LONDON (Reuters) - European shares rose on Wednesday, boosted by strength in basic resource and oil stocks, while French aeroplane seat-maker Zodiac plummeted after its latest profit warning.
The pan-European STOXX 600 (STOXX) index gained 0.4 percent in early deals. Potentially divisive elections and a U.S. Federal Reserve policy meeting that could signal how much monetary tightening to expect during the remainder of the year are events in focus for market participants.
A recovery in oil prices after a sharp sell-off over the past week spurred a relief rally in basic resources stocks. The sector index (SXPP) were the top gainers, up 2 percent, followed by an index of major European oil-related stocks (SXEP) which rose 1.3 percent.

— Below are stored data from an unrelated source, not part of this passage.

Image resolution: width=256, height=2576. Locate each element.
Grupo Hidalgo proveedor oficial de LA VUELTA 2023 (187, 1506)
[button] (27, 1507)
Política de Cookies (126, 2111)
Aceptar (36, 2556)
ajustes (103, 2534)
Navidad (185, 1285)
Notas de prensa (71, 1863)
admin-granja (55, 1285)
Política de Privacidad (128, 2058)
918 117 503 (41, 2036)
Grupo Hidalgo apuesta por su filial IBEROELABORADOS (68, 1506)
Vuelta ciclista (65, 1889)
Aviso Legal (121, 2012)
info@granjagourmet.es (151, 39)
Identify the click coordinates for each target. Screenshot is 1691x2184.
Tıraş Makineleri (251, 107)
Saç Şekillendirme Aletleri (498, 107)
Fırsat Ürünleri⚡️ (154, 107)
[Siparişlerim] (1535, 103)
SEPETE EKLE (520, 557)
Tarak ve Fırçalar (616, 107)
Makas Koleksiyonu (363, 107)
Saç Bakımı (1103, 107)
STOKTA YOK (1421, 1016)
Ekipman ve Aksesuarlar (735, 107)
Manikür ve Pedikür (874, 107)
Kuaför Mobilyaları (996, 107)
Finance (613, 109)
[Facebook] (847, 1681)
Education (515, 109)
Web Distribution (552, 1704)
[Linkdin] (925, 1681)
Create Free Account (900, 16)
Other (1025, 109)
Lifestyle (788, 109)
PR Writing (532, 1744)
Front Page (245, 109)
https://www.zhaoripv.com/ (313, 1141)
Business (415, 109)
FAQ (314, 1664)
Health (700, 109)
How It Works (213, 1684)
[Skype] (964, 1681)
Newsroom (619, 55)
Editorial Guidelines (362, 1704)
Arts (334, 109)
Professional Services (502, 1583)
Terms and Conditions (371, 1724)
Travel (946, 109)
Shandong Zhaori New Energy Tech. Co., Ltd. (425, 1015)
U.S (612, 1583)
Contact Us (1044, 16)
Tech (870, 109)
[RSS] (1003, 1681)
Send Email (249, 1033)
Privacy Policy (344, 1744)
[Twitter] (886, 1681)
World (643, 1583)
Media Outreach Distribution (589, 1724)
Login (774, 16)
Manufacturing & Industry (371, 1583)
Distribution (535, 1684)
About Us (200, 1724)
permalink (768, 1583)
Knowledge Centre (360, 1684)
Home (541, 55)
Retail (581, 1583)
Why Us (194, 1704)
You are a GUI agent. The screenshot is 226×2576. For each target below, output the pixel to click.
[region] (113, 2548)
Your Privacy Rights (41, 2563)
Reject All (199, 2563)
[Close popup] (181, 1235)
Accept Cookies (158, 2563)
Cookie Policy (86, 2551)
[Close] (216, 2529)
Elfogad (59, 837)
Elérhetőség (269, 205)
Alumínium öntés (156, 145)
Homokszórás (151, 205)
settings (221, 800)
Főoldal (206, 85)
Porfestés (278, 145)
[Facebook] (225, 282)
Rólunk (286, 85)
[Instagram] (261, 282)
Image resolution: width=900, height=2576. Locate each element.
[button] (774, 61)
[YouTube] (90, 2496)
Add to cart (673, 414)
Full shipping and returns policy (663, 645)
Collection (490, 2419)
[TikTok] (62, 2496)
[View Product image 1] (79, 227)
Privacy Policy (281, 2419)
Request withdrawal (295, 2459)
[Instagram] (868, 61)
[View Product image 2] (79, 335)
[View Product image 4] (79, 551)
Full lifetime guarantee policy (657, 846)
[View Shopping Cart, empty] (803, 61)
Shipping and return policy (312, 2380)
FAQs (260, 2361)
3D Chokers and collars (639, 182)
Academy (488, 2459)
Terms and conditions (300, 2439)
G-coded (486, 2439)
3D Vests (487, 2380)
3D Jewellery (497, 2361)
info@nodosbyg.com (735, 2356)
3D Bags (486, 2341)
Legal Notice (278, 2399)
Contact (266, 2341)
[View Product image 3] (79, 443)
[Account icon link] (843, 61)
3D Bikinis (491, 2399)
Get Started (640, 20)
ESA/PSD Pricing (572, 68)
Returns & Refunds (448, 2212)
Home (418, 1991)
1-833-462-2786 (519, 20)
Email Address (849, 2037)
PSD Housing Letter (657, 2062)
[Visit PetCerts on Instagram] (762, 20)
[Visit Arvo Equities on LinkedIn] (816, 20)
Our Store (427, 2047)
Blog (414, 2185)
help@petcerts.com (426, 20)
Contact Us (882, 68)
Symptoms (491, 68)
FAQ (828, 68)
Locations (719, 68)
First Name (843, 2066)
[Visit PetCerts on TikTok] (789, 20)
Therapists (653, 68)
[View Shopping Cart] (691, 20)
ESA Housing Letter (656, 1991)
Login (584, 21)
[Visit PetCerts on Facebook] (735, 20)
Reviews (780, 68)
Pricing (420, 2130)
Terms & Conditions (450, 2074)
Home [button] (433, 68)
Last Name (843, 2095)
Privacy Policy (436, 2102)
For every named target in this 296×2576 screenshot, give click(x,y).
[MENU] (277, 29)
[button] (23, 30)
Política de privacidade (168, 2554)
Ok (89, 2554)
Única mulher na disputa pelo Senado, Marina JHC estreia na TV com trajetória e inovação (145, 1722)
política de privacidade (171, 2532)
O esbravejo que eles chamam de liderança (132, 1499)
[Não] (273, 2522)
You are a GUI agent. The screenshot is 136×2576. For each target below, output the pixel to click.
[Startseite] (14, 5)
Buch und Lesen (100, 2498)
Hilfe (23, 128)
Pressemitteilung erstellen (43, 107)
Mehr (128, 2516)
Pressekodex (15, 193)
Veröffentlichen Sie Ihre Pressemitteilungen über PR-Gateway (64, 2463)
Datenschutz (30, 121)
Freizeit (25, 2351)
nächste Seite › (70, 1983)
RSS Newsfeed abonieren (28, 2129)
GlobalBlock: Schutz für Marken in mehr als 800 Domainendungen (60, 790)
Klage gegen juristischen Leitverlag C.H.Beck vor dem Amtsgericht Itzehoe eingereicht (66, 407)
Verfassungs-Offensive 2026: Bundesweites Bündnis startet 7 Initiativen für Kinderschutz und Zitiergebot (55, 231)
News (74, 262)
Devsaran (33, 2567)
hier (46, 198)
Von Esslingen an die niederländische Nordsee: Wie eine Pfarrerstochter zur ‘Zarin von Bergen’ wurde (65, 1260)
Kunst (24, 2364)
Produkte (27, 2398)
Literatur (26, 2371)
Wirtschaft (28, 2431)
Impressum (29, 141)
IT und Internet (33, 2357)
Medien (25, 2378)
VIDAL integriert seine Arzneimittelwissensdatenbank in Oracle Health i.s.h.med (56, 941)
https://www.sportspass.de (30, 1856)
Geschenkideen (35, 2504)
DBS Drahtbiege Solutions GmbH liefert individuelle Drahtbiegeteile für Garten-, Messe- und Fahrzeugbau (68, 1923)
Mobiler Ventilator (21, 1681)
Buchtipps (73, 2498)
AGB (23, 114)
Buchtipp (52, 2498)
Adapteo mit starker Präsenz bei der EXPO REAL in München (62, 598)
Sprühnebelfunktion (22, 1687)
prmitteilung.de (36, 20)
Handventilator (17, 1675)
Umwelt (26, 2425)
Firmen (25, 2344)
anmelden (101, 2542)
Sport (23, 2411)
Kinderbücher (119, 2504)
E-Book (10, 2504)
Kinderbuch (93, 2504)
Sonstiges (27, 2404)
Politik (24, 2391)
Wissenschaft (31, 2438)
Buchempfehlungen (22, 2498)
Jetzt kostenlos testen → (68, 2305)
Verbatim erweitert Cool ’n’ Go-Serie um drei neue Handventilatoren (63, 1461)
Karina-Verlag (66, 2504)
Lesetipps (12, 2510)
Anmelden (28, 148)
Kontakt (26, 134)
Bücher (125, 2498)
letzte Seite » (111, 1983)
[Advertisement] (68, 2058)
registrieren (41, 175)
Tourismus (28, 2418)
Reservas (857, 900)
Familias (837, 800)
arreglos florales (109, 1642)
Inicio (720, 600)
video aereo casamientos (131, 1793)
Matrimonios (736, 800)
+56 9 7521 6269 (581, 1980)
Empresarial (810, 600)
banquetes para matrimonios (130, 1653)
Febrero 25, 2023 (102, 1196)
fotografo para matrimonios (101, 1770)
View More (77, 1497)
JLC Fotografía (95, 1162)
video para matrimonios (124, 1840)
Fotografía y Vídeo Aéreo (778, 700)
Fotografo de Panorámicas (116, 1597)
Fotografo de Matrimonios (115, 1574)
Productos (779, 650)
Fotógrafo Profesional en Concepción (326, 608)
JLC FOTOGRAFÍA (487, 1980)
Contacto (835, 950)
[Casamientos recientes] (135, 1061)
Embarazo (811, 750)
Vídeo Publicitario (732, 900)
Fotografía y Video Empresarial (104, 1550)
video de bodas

Oil prices rebounded after a surprise U.S. crude stockpile drawdown eased worries about a supply glut.
Amec Foster (L:AMFW) , Wood Group (L:WG) and Tullow Oil (L:TLW) were among the best-performing oil services and oil producer stocks, up 3 to 3.5 percent.
British drugmaker Hikma (L:HIK) was up 7.2 percent after it posted a rise in full-year operating profit, up 2.4 percent on growth in its injectables and branded business, which offset weakness in its generic drugs.
Zodiac (PA:ZODC) fell 12.8 percent, the top European faller, after it warned on profit after the close on Tuesday. The company, which engine maker Safran (PA:SAF) is seeking to acquire, said it sees full-year operating income falling 10 percent against a previous forecast of a 10-20 percent rise.
Zara owner Inditex (MC:ITX) fell 1.8 percent after it posted a 10 percent rise in profit for 2016. The broader European retail sector (SXRP) was the worst-performing sector, down 0.7 percent, with Swedish peer H&M (ST:HMb) also down 4.5 percent.